Quite how this translated into believing that paying anything above £3.5m for Clint Dempsey was excessive is yet another baffling move in a string of odd decisions by Fenway Sports Group since coming to power at the club. Picking your battles is fine, but getting it so wrong on such a consistent basis is troubling, even if their tough stance now looks to be the correct one.

Rodgers stated in the aftermath of Raheem Sterling agreeing a new £35,000-a-week deal after months of haggling with his representatives: "They will get a good contract coming here but if they want to argue over money, and other things that go around it, I don’t want them here. In my experience those players will eventually let you down anyway. So, for us, it is about getting players in who are hungry to succeed and to pull on the shirt.

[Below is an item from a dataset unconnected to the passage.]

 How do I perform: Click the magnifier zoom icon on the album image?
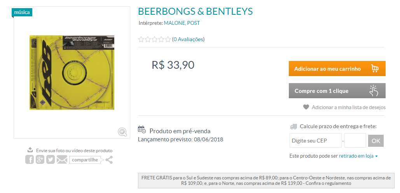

"That’s the simple message for any player coming here – you can’t take the money and run. You have to earn the right to play for this club and to help us succeed. The club are really on board with me on that. It is part of what we need to be successful again. You trace back over many years at this football club and they have brought hungry players in. They were also good players, but they were all hungry.

"I’ve seen it at Chelsea, you pay a fortune for top players and it doesn’t always work when you spent £30 million or £20 million, it doesn’t guarantee you anything. You could bring a boy in here on a free transfer or bring him from the Championship, all of these big players weren’t dropped out of heaven, they have to come from somewhere and the most important thing when you get that type in is that they’re hungry to succeed.

"Football is a unique business. It’s one of very few sports and industries where you can get paid very good money on potential. People will tell you what they’re going to do. I would rather reward people for what they do and then there’s no drama."

The reference to Chelsea is clearly aimed at Sturridge, and it seems for once that the club actually has a plan B should they have to pull the plug on the deal, despite the medical being seemingly done and dusted, with PSG's Kevin Gameiro lined up for a short-term loan switch.

Liverpool have been a laughing stock in the sport for years now when it comes to their powers of negotiation, both in terms of inflated fees and needlessly high wages, but it seems as if the tide is finally turning in that respect now under Rodgers guidance, which with Financial Fair Play on the horizon, is the only logical approach to take.